» Task:
Lift out, unaltered, the lines of the material below between the line holding "Task: Click the Ngày date input field" and the line holding "Pan Cam 5 left", counting both.

» Data records:
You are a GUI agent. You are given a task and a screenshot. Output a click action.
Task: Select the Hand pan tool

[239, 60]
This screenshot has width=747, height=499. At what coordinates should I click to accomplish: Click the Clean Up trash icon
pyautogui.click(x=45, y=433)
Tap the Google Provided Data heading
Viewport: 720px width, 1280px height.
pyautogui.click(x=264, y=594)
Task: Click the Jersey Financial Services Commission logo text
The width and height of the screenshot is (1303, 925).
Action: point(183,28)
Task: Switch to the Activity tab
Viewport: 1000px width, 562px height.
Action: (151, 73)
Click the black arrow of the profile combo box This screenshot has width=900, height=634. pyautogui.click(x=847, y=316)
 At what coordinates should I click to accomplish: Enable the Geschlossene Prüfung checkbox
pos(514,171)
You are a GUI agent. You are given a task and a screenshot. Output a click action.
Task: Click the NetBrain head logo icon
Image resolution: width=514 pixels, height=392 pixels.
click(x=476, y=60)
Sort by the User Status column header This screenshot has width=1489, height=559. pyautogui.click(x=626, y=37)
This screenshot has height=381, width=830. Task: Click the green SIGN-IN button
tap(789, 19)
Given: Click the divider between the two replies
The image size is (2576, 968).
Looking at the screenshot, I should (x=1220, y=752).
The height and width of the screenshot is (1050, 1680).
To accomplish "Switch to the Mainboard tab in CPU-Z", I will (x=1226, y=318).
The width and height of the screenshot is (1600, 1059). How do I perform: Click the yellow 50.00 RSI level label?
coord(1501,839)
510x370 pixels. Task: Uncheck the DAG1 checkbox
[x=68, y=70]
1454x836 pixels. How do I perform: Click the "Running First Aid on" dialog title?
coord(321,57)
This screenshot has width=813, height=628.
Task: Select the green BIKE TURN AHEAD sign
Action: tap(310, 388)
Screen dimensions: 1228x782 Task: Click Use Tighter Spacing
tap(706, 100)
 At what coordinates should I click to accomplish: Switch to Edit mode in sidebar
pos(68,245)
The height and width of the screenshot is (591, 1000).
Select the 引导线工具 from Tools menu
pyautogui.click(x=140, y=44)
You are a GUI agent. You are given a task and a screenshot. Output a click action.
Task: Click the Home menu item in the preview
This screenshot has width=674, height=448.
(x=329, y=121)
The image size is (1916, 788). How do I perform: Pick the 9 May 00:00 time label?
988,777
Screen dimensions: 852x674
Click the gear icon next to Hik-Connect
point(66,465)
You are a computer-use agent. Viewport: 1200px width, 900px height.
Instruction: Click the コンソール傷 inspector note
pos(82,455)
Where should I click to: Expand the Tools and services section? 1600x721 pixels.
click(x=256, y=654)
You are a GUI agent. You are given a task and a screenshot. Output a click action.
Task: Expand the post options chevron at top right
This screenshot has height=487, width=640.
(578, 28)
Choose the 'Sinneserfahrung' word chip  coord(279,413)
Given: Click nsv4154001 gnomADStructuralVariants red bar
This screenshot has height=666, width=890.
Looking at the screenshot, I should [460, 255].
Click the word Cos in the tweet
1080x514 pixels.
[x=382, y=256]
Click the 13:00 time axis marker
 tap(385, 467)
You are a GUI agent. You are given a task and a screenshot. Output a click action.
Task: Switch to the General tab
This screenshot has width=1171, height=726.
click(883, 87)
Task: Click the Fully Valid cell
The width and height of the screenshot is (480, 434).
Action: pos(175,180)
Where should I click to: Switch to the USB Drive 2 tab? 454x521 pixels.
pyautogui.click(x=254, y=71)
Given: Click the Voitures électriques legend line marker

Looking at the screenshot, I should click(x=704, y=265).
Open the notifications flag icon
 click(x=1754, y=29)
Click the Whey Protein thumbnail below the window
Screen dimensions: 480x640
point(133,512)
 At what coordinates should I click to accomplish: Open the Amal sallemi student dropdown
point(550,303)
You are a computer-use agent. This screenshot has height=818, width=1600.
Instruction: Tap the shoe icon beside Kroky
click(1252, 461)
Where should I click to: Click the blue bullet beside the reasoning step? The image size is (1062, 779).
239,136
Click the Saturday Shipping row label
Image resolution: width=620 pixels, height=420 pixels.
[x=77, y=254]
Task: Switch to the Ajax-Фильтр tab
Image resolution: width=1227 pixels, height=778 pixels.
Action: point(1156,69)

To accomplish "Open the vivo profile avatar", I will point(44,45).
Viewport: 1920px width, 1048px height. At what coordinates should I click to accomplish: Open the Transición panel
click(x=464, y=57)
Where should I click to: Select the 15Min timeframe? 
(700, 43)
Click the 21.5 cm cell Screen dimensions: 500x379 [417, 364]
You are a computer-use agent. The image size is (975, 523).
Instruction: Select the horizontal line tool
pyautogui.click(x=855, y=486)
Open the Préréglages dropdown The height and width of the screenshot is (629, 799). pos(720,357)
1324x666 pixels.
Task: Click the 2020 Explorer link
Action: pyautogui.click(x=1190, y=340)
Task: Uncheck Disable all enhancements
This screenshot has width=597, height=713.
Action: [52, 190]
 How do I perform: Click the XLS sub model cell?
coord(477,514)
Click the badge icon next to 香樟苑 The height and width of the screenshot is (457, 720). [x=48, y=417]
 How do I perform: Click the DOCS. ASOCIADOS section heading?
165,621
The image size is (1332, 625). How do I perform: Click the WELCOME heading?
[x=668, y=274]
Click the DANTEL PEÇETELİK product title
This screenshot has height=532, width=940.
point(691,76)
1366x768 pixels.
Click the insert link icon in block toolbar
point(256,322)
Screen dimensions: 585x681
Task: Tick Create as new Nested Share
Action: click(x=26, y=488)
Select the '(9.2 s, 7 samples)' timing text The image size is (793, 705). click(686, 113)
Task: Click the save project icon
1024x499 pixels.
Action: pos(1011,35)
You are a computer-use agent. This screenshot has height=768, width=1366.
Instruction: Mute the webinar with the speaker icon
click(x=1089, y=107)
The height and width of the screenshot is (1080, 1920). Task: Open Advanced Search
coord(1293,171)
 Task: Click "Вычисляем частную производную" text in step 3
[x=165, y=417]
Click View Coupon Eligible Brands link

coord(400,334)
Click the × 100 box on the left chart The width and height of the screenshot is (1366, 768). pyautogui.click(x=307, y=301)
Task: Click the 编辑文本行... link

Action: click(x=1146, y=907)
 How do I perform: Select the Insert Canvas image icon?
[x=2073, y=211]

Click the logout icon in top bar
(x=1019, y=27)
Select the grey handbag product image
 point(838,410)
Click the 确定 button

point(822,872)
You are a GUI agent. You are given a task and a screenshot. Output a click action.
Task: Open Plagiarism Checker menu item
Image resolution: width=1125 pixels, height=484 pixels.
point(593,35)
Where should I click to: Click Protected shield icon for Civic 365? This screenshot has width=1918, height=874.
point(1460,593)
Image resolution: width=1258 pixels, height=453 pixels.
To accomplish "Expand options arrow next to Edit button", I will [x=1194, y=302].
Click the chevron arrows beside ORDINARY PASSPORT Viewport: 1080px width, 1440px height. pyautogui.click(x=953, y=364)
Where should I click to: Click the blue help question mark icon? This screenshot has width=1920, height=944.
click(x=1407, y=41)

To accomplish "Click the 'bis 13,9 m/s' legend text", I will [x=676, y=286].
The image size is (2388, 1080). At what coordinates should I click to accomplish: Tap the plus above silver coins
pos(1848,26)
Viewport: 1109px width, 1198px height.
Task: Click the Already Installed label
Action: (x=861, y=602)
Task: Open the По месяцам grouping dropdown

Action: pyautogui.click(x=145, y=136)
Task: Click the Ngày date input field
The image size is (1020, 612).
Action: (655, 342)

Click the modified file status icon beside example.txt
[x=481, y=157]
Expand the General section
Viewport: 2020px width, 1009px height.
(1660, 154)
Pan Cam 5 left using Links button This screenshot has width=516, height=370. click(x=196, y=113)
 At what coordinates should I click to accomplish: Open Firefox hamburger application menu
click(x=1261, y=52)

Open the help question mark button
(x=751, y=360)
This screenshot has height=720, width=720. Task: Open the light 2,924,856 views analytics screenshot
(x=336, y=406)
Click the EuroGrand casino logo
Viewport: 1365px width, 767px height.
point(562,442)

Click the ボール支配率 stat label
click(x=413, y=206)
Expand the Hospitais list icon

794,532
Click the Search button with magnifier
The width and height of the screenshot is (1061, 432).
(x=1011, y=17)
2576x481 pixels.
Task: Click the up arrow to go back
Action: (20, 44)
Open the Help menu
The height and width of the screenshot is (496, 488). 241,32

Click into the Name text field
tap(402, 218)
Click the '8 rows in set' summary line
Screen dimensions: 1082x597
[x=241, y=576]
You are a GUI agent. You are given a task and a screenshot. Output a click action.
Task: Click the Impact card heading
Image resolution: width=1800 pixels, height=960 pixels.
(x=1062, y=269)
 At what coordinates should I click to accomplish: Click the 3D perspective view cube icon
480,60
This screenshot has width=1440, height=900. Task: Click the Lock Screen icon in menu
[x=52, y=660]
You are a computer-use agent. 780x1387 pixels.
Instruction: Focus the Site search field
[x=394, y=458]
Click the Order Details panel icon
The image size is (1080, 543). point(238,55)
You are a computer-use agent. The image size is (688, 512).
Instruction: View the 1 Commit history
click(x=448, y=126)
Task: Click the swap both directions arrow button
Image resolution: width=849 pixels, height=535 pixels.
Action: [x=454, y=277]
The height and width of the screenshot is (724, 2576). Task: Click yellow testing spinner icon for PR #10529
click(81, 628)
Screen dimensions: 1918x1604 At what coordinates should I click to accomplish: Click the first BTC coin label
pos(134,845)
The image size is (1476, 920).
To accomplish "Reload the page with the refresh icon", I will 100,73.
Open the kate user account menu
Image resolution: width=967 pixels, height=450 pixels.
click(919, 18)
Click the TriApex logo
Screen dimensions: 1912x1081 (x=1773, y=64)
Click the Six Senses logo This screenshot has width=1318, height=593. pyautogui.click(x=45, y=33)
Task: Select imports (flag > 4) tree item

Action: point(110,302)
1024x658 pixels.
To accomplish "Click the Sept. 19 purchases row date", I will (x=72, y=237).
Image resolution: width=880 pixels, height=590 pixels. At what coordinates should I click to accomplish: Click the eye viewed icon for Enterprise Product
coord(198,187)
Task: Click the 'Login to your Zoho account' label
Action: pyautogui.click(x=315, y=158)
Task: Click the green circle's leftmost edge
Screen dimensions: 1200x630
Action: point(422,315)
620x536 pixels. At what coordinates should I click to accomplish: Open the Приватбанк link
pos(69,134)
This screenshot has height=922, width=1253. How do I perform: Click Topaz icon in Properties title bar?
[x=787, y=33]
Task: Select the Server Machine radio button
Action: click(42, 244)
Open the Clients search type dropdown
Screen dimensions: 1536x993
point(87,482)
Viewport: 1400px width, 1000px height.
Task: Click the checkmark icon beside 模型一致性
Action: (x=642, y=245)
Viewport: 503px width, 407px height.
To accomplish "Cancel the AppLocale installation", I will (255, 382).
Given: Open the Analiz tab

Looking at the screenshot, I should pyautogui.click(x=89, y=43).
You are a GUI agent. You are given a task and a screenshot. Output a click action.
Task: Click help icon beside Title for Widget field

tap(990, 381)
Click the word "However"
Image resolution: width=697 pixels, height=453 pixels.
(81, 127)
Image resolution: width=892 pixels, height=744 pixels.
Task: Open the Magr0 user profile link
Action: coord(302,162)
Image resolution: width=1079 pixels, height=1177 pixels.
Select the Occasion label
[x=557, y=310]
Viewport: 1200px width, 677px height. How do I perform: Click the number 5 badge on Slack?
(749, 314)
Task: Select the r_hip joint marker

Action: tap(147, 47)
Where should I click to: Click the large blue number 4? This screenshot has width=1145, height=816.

» Output of the task:
Task: Click the Ngày date input field
The image size is (1020, 612).
Action: (655, 342)

Click the modified file status icon beside example.txt
[x=481, y=157]
Expand the General section
Viewport: 2020px width, 1009px height.
(1660, 154)
Pan Cam 5 left using Links button This screenshot has width=516, height=370. click(x=196, y=113)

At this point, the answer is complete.